The beautiful piece of lower jaw had sat unappreciated in the drawers of the San Diego museum since 1988 – until Curator Ashley Poust found it and recognised what it was. And although it doesn’t sound like much to go on, we can actually learn a huge amount about this ancient creature from the fossilised jaw and teeth alone.
At the back of the newly discovered jaw there are slicing scissor teeth, called carnassials – the equivalent of molars and premolars – shaped like flesh-cutting blades with multiple points. Going forward in the jaw, there is a long gap, and then the key tooth, the canine sabre-tooth, elongated and curved. Below that, is an expanded and deepened portion at the front of the jawbone that partly accommodates the deeply rooted canine tooth, and also provides added strength for the jawbone when it bites with force.
The unpreserved upper jawbone would have featured an equivalent canine sabre tooth, which would have cut down outside the jaw as the animal seized its prey.
The fossil also allowed the study authors to identify that Diegoaelurus is a machaeroidine, a sub-family of extinct mammals from North America and Asia. But our new knowledge doesn’t end there. From long-term studies of the rocks and fossils of California, scientists can form a picture of the newly discovered animal’s habitat and lifestyle.
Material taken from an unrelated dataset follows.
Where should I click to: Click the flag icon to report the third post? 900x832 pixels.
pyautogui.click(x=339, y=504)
California in the middle Eocene – the time 42 million years ago when Diegoaelurus lived – was a land of rich tropical forests through which the bobcat-sized Diegoaelurus slipped silently in search of prey. The forests teemed with rodents and early primates in the trees, as well as larger herbivorous mammals, such as even-toed oreodonts (most closely related to camels and pigs), early hoofed tapiroids, multi-toed horses, and the small rhinocerous Menoceras, on the ground.
Perhaps this first sabre-tooth concentrated on hunting these thick-skinned ungulates, leaping from the trees onto their backs and biting suddenly and deeply.
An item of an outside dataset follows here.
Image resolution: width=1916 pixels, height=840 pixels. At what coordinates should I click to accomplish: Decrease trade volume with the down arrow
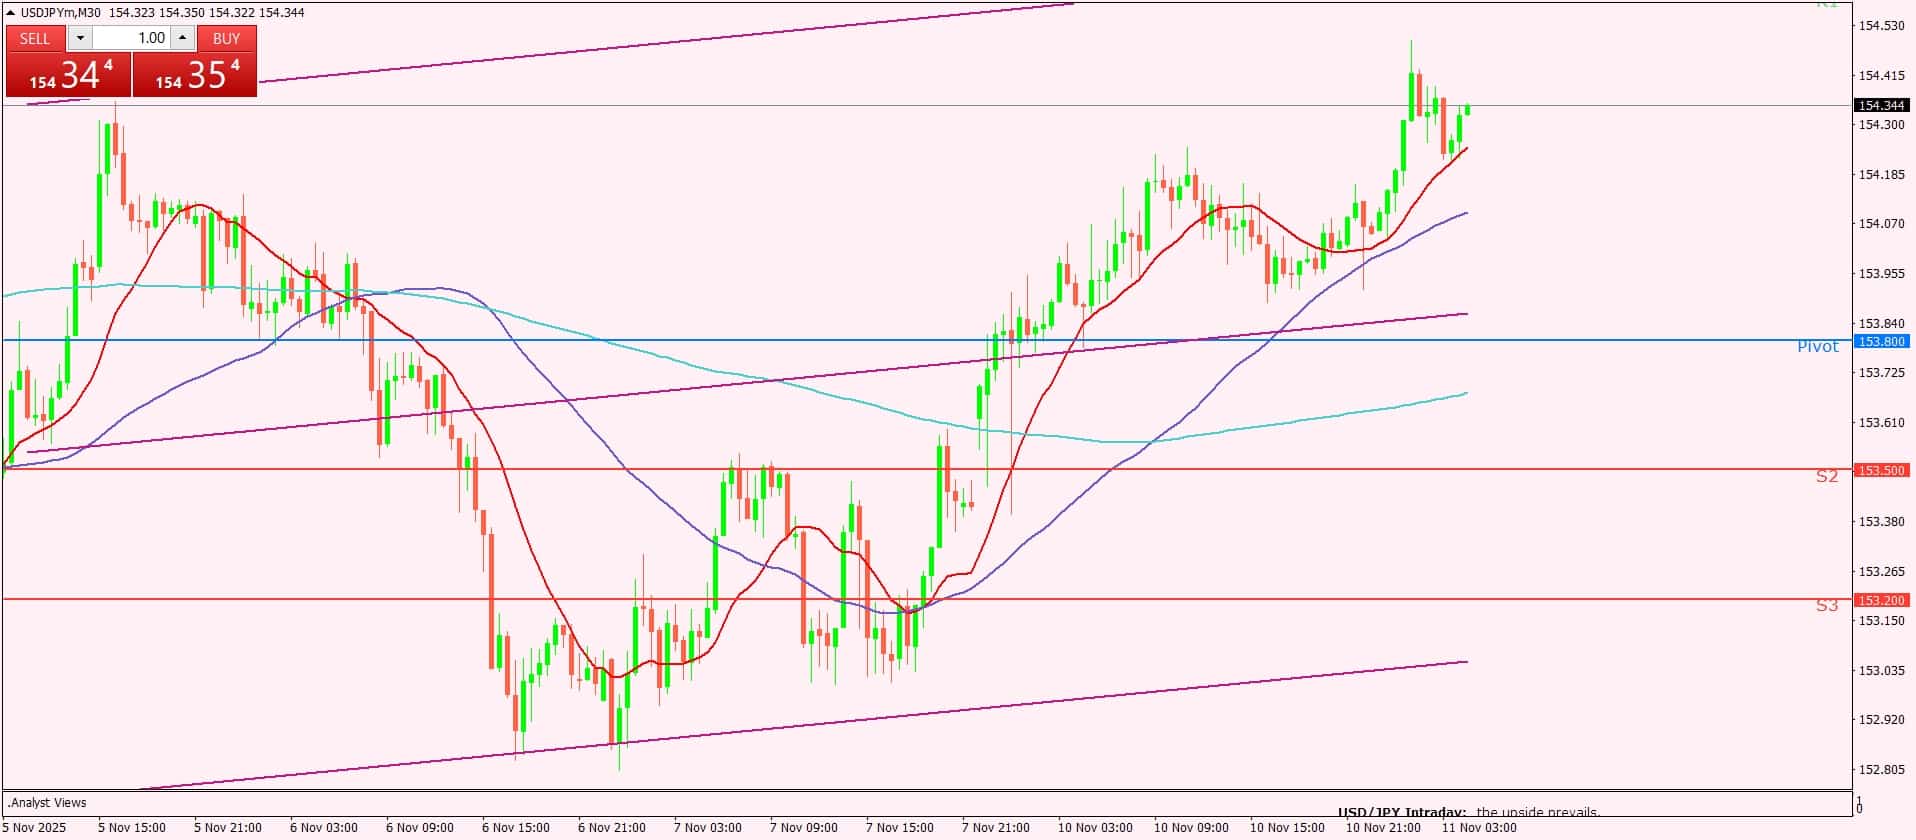[x=80, y=38]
Could the sabre-tooth return?
Although Diegoaelurus looked similar to cats, they are, in fact, unrelated. But the sabre-toothed adaptation to hypercarnivory arose independently several times among cats in other extinct sub-families, such as the nimravids, the “sabre-tooth false cats” in North America and Eurasia – and even in the marsupial thylacosmilids of South America.
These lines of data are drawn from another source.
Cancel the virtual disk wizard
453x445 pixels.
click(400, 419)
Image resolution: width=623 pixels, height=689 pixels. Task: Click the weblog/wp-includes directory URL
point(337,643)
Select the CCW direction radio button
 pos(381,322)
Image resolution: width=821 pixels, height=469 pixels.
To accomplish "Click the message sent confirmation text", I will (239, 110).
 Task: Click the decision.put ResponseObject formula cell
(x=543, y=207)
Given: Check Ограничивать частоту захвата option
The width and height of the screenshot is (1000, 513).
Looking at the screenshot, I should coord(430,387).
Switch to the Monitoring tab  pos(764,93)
But when Smilodon – the last known survivor of the most recent sub-family, Machairodontinae – became extinct, probably due to loss of prey or hunting by early humans, the sabre-tooth disappeared.
Most cats today operate as solitary hunters, and so generally tackle prey that is of a similar size to themselves, or smaller, in contrast to the sabre-tooths who were able to take on much larger prey.
The modern family Felidae – which includes all modern cats – has 41 species, including the pantherines, such as lions, tigers and leopards, and the felines, such as cheetahs, pumas and caracal. Some of the larger cats – tigers and lions, for example – are hypercarnivores who live only on the flesh of other large animals. Smaller cats are carnivores, of course, but with broader diets which can include rodents, birds, lizards and even invertebrates such as bugs and beetles.
It could be suggested that sabre teeth are an adaptation that is urgently required by many modern large cats. Lions and tigers do have large canine teeth that are used to pierce and kill – but they could certainly benefit from canines that are longer and stronger.
When a lion tries to bring down a Cape buffalo or a juvenile elephant, it struggles to make a killing bite. Even Chilean pumas struggle to bite through the hide of a guanaco (a native of South America and close relative of the llama) and only succeed in killing their prey in one hunt out of ten. And with their thicker skin, pachyderms like buffalo, hippos, rhinos and elephants are more or less immune from attack.
Indeed, sabre-teeth could save the lives of many modern large hunting cats by making the hunt safer. So will one of the modern cat species evolve them? Well, it seems like leopards might already be moving in that direction, so only time will tell.